+++ DOCUMENT SOURCE +++
Valvosoft®, une thérapie de pointe robotisée et collaborative qui accompagne le geste du médecin
En général, une séance d’une heure suffit. Un applicateur équipé à la fois d’un transducteur ultrasonore pour la thérapie et d’une sonde d’échographie pour visualiser la zone traitée, se trouve à l’extrémité d’un bras robotisé permettant de délivrer la thérapie avec précision. Cet applicateur se place sur le thorax du patient au niveau de la valve cardiaque à traiter.
« Des pulses d’ultrasons vont se focaliser sur la zone à traiter et atteindre des pressions qui vont générer des bulles de cavitation », détaille Maurice Delplanque.
« Elles vont imploser très rapidement en émettant une onde et créer des microfissures sur les calcifications présentes dans les feuillets de la valve. Le tissu devient plus souple, la mobilité des feuillets est accrue et le passage du sang facilité ». « Le patient ressent alors une amélioration. Il peut ensuite rentrer chez lui », se réjouit Mathieu Pernot, Directeur de Recherche Inserm au sein du laboratoire Physique pour la Médecine, à l’origine de cette prouesse avec le Professeur Emmanuel Messas et le physicien Mickaël Tanter, Directeur de l’institut Physique pour la Médecine Paris.
Après des essais sur animaux, une étude First-In-Human de faisabilité et d’innocuité a été lancée en 2019 : « Valvosoft® FIM Study ». Les résultats ont été publiés dans The Lancet, le 13 novembre 2023.
40 patients inéligibles au remplacement valvulaire ont été recrutés en France (Hôpital Européen Georges-Pompidou, AP-HP, Paris), aux Pays-Bas (Hôpital Amphia, Breda) et en Serbie (Centre clinique universitaire de Serbie, Belgrade). Ces 40 patients sont suivis à 1, 3, 6, 12 et 24 mois. Une amélioration significative de la fonction cardiaque et de la qualité de vie a été observée, reflétée notamment par une augmentation de 10 % de la surface moyenne d’ouverture de la valve aortique. Il pourrait être envisageable, dans le futur, pour les médecins, de proposer une nouvelle séance aux patients en fonction de l’évolution de leur calcification aortique.
+++
# [CONSIGNES DE L'EXERCICE]
A - Selon le texte sur la thérapie Valvosoft®, combien de temps dure en général une séance ?
B - Rédigez la suite du texte sur la thérapie Valvosoft® après sa dernière phrase.
+++ DONNÉES PRÉSENTÉES +++
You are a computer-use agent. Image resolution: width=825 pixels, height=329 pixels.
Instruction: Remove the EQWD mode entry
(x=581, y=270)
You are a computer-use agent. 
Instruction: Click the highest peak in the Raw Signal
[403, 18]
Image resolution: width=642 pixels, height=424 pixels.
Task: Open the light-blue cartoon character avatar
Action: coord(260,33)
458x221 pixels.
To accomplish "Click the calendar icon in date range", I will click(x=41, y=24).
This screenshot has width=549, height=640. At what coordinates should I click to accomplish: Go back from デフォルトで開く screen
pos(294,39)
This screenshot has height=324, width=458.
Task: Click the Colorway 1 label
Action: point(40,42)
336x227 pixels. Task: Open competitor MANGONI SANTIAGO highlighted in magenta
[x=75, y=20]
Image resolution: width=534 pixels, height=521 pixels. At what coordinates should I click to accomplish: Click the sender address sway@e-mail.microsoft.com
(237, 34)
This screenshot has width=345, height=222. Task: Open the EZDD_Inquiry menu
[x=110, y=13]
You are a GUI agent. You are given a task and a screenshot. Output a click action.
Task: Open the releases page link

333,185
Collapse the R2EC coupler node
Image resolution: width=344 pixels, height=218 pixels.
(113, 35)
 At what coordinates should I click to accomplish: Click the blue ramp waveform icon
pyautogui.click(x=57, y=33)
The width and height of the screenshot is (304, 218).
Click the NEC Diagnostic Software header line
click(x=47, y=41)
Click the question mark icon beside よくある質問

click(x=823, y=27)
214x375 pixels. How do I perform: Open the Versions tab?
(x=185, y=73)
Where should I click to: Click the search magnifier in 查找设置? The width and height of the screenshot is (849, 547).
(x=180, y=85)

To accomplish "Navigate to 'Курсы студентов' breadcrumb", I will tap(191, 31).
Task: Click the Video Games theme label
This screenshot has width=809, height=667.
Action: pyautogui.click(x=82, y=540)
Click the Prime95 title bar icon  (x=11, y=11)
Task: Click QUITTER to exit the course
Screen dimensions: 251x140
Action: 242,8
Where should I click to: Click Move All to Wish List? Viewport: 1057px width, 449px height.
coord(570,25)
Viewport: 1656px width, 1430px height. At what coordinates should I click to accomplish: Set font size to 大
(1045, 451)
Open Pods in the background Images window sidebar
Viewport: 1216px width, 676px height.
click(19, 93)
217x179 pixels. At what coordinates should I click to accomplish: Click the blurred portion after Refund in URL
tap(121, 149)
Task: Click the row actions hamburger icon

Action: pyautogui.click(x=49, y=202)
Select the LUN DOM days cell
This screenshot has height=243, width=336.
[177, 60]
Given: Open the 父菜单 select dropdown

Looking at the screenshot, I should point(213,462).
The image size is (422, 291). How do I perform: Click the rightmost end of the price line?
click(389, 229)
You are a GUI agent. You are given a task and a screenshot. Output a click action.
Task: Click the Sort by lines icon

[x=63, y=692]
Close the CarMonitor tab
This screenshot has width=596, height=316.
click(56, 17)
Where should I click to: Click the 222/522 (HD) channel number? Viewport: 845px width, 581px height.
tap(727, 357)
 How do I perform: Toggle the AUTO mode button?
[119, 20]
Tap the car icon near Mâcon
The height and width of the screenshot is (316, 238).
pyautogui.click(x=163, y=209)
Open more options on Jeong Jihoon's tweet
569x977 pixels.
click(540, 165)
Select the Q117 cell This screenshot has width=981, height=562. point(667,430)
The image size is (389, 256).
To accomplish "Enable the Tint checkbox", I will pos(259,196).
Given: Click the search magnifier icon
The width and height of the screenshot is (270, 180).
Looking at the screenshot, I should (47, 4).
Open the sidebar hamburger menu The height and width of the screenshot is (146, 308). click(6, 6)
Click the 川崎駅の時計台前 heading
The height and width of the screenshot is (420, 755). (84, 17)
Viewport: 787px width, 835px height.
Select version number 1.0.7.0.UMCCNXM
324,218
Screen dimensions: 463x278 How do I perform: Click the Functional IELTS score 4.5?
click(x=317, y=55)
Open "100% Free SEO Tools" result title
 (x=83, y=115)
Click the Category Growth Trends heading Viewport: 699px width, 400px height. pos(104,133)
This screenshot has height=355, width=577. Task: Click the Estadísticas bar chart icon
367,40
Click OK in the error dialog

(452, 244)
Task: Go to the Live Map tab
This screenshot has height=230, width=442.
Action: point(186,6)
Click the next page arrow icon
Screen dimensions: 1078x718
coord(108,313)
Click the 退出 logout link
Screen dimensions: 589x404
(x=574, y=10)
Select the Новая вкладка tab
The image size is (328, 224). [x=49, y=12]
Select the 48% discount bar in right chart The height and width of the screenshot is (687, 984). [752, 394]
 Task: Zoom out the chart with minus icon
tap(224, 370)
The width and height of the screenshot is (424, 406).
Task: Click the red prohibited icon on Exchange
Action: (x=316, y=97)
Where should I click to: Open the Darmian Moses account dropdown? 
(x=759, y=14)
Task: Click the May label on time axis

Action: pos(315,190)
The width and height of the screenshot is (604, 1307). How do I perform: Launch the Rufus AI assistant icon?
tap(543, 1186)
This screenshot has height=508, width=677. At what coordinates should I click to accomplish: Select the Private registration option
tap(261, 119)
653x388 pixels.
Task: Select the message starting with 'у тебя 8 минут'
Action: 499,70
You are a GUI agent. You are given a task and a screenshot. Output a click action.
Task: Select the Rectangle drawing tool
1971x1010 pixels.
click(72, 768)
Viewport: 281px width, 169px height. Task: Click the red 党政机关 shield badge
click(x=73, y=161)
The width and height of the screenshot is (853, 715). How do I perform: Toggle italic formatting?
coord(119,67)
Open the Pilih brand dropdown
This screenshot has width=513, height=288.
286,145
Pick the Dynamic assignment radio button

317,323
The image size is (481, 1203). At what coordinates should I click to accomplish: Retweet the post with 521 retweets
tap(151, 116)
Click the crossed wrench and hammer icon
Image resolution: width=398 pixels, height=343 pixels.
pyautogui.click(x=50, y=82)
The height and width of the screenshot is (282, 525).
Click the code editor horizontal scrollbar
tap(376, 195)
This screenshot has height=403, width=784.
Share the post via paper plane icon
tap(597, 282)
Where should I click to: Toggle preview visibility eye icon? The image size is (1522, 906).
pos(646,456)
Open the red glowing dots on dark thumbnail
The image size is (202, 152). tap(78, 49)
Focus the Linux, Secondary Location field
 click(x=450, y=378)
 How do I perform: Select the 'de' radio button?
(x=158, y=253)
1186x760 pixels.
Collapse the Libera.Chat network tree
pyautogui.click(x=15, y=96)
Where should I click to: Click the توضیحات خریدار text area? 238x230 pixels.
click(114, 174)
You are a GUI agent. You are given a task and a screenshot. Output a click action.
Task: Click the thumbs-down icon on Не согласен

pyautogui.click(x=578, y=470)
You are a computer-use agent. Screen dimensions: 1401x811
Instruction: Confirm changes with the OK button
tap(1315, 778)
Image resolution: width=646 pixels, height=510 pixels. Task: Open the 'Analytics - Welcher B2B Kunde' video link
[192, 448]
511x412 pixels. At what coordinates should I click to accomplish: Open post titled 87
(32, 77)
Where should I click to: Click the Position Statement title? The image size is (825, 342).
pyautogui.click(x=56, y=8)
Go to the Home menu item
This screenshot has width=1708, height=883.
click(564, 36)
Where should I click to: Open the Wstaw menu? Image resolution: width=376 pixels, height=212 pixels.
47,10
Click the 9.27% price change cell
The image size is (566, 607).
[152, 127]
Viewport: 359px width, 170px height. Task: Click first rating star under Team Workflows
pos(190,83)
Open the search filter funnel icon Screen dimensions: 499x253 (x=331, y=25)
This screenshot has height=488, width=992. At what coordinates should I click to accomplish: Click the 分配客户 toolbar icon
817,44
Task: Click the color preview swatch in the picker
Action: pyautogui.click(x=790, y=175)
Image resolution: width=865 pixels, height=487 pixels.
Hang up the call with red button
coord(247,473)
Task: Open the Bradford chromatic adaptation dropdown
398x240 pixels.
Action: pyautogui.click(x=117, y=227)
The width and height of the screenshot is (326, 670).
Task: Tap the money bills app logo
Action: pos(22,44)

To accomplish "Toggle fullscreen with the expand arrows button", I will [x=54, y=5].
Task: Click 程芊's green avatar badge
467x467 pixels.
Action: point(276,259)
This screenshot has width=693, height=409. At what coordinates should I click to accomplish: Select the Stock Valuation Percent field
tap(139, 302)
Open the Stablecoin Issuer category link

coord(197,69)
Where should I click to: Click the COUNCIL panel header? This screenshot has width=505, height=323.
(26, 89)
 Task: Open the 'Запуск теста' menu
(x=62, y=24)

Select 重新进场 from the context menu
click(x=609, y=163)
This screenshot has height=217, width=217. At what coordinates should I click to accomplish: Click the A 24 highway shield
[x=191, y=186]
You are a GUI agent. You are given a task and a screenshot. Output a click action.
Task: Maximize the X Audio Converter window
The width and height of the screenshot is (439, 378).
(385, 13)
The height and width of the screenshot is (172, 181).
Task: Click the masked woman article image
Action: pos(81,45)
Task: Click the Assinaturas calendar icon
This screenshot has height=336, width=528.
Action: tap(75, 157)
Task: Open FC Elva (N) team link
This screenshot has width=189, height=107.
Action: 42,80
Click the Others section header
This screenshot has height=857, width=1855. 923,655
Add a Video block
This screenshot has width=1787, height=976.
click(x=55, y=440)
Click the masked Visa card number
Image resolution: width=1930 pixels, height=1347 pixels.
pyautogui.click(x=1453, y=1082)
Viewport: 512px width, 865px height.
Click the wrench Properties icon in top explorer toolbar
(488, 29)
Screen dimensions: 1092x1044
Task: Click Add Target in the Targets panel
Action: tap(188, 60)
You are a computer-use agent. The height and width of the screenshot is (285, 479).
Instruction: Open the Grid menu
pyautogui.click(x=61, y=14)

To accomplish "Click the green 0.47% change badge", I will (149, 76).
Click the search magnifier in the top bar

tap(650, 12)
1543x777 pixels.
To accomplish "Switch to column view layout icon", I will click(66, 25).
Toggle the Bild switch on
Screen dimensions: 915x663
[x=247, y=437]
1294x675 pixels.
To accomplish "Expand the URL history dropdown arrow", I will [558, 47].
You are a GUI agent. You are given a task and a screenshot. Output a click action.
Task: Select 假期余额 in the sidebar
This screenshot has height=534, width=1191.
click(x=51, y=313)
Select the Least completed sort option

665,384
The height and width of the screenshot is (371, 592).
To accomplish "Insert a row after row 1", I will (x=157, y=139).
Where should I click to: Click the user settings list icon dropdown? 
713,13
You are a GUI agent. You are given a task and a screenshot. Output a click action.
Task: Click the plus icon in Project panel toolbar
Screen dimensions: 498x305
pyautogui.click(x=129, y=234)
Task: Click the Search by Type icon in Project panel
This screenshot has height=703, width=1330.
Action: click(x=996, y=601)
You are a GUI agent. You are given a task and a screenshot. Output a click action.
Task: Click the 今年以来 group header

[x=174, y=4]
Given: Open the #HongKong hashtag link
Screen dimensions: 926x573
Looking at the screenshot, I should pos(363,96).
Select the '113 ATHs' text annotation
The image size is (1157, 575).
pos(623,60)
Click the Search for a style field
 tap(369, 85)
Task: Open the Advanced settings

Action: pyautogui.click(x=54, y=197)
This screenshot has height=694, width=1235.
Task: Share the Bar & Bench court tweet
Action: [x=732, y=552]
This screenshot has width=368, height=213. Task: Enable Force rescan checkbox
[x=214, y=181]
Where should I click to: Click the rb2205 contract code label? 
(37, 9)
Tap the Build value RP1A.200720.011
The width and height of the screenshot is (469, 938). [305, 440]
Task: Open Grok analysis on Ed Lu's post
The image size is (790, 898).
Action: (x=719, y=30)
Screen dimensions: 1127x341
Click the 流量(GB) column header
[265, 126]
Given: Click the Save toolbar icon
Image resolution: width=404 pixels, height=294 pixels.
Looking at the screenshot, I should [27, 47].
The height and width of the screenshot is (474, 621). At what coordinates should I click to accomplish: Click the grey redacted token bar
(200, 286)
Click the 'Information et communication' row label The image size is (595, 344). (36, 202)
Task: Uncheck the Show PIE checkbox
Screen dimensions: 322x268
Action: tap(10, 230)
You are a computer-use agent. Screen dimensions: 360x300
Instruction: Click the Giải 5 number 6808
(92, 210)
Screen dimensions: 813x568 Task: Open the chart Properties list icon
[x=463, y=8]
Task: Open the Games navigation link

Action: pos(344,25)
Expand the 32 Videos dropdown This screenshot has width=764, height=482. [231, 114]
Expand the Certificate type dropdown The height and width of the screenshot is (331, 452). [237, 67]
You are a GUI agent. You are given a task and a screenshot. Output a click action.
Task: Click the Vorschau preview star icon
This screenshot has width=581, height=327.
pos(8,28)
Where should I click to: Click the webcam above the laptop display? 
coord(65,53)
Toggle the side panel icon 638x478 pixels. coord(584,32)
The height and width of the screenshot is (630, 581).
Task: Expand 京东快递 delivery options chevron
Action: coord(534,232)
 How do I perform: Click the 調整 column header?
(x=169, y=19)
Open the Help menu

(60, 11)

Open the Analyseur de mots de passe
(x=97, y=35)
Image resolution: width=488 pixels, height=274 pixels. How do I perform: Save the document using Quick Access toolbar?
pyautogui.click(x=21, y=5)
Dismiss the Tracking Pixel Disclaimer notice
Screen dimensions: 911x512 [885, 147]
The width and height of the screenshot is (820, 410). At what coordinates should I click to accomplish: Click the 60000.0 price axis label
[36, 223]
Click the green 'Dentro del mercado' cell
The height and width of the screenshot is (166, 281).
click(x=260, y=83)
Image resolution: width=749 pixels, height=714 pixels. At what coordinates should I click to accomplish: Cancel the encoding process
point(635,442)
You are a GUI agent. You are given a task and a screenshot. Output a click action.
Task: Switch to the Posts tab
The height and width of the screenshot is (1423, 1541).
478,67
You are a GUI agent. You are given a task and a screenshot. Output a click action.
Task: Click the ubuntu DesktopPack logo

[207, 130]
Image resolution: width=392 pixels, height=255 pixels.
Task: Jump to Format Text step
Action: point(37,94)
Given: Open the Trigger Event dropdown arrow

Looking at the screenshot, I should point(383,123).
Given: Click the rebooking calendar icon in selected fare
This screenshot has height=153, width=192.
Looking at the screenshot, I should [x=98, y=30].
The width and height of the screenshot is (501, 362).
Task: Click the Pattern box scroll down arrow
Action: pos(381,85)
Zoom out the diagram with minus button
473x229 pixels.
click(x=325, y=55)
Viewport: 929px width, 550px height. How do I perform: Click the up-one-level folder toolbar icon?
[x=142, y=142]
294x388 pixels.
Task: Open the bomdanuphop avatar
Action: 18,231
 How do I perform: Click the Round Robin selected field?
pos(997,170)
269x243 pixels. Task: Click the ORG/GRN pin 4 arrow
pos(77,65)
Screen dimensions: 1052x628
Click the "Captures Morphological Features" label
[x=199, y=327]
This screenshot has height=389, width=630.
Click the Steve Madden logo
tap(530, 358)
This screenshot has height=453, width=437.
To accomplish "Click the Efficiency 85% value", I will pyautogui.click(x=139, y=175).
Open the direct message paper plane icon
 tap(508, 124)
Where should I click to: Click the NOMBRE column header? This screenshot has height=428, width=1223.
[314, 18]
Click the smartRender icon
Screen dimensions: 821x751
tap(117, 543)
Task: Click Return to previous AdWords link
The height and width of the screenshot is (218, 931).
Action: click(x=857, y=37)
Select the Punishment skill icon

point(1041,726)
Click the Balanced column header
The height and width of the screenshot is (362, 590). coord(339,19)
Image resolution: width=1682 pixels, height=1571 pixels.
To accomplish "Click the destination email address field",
+++
# [RÉPONSES ATTENDUES]
A - Une heure.

B -
« Cela représente une véritable révolution pour les patients atteints de sténose aortique calcifiée. La seule solution aujourd’hui est le remplacement valvulaire, une intervention très lourde. Le dispositif NIUT développé par Cardiawave est une technologie non-invasive très prometteuse qui ne nécessite ni anesthésie ni rayonnement ionisant », Mathieu Pernot, directeur de recherche Inserm au sein du laboratoire Physique pour la médecine.
La phase suivante nécessaire pour l’obtention du marquage CE, autorisant la mise sur le marché, est une étude pivot confirmatoire (« Valvosoft® Pivotal Study »), qui a, quant à elle, débuté en juin 2022. 60 patients ont été inclus et traités dans 11 hôpitaux en France, aux Pays-Bas et en Allemagne.
Valvosoft®, proposant le seul traitement non-invasif au monde de la sténose aortique, est actuellement exclusivement destiné aux investigations cliniques dans l’attente de l’obtention du marquage CE. Le dispositif médical pourrait être commercialisé prochainement.